EXERCISE DIRECTIONS: Pick up the blog post about Phil Venezia's reply where it stops, writing the next few sentences in the same voice.

SOURCE EXTRACT:
»»
How are you feeling right now?

A friend told me she brought up my blog to Phil. I cannot believe what he said:

Lol. Let me guess ? Is that the site where chicks I broke up with talk shit behind my back . Lol. How reliable. Talking about someone while thier not around to defend themself. Funny how they’re talking about me and I sure as fuck ain’t talking about them. Probably wouldn’t remember most of them

So go take your shot at me. I’m too busy doing me than to give two shits about what scorned whores have to say about me behind my back. Tell them anyone who would do that ; it’s no wonder I’m not interested in them. And if they’re still talking shit I guess none of them got another man or they wouldn’t still be doing it. So tell those losers maybe if they tried being better people they might get and keep a man one day. Noone wants a bitter , shit talking coward for a woman. Peace out

Phil Venezia himself

To be clear, we aren’t talking “behind his back.” This is the third time someone tried to get him to read this site to show him his affect on women and join the conversation.
««
INFORMATION SUPPLIED:
»»
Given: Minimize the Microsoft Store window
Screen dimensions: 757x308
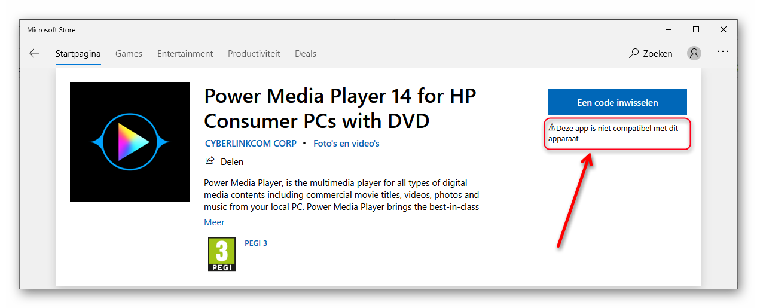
««
REPLY:
On one hand, I must admit I am relieved. Although there is nothing he can do to take this down or silence our voices, I am concerned he will figure out where I am to “exact his revenge,” or that’s what he used to say. It’s been several years now, give or take. I doubt he even remembers me.

As I’m writing this, it’s becoming apparent to me this feeling is anguish. Currently, I can feel a lump in my throat – fear, butterflies in my tummy – anxiety, and also my face feels flush – anger. I’m angry that he STILL has such a strong effect on me. That’s why I HIGHLY recommend going “no contact” whenever you leave him to wallow in his self inflected misery. The sway he had on me was undeniable. I feel so dirty remembering it now, and not the sexy kind of dirty. The “omg I need an STD screen” panic type of dirty.

Please send good vibes for the safety of our sanctuary, the resonance of our voices, and the respect we all deserve.

– ρꫝꪗꪶꪶ𝓲𝘴

𝖔𝖜𝖓 𝖞𝖔𝖚𝖗 𝖕𝖔𝖜𝖊𝖗. 𝕶𝖓𝖔𝖜 𝖞𝖔𝖚𝖗 𝖇𝖔𝖚𝖓𝖉𝖆𝖗𝖎𝖊𝖘.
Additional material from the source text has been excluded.